Je puise de l’eau dans une casserole servant au Gros à réchauffer ses choucroutes et ses andouillettes et je viens lui balancer la flotte en pleine poire. Il clape de la menteuse, suffoqué. Ses lanternes injectées de sang lui sortent du saladier, comme à un qui serait dans un chariot du Grand 8 au moment où celui-ci quitterait les rails.

— Parle, Poubelle ! Qu’est-il arrivé à Pinaud ?

Béru larmoie.

— Le Central a téléphoné, l’a eu un accident, ce pauvre cher…

— Continue !

— L’a été renversé par une auto…

— Il est mort ?

— Nnnon ! Hôpital !

— Quel hôpital ?

Je lui vocifère à bout portant dans les pavillons. Et je lui secoue le sac à tripes jusqu’à ce que ses yeux fassent « tilt ».

— L’hôpital Beaujon.

Je lâche mon poivrot qui culbute dans son fauteuil. Le siège pivotant décrit sous cette impulsion un demi-tour, plaçant ainsi Béru face au mur. Comme il n’a pas la force de remuer, le Gros demeure en tête à tête avec cette surface verdâtre en lamentant des regrets de sa voix harmonieuse qui fait songer à la retraite d’une armée dans un marécage.

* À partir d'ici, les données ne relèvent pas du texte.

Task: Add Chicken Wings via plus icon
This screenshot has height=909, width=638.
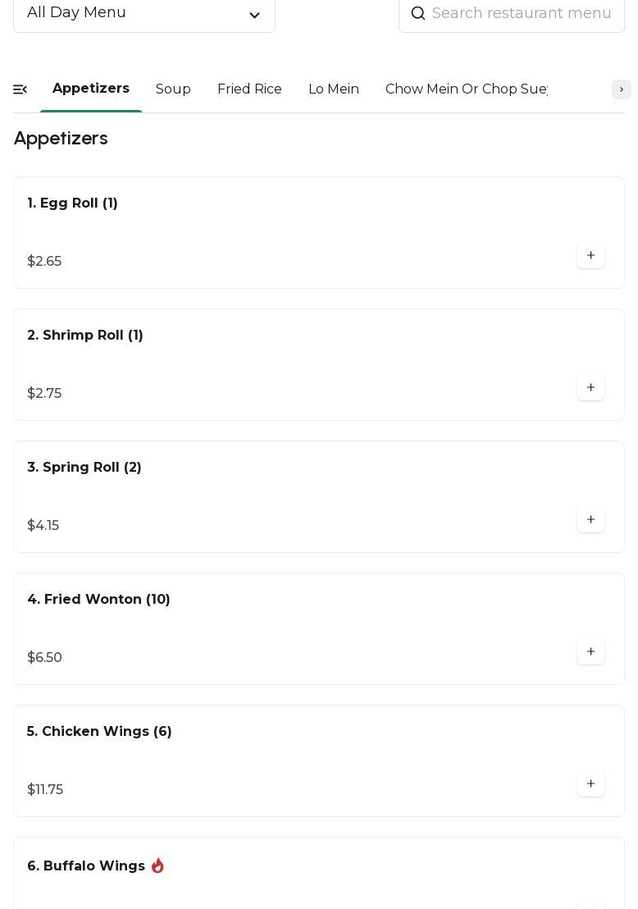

Votre San-Antonio, le feu aux joues (après l’avoir eu à maints endroits plus stratégiques de son individu) repart les coudes au corps. Cette affaire, c’est surtout des allées et venues. Je trotte comme un écureuil dans sa cage et, tout comme la cage de ce charmant rongeur, l’affaire tourne à vide.

Je suis reçu par un gros blond d’interne au visage lombaire dont la calotte accentue encore le côté convexe. Je lui dis qui je suis et qui je viens voir. Il fait une moue peu engageante.

— C’est votre subordonné, l’inspecteur Pinaud ?

— Il a cet honneur.

— Vous pourriez dire à vos hommes de se laver les pieds ; quand on l’a déshabillé, on a eu une de ces surprises !

— Passons ! Comment est-il ?

— Trois côtes enfoncées, un traumatisme à la tête et le poignet gauche fracturé.

— Ses jours…

— … ne sont pas en danger, non ! Par contre, ceux de l’infirmière qui assume la charge de lui faire sa toilette le sont !

Il a trop d’esprit, ce carabin. Si l’instant était moins critique pour moi (et pour Pinuchet, disons-le) je lui ferais volontiers avaler quelques-unes de ses molaires saupoudrées d’incisives.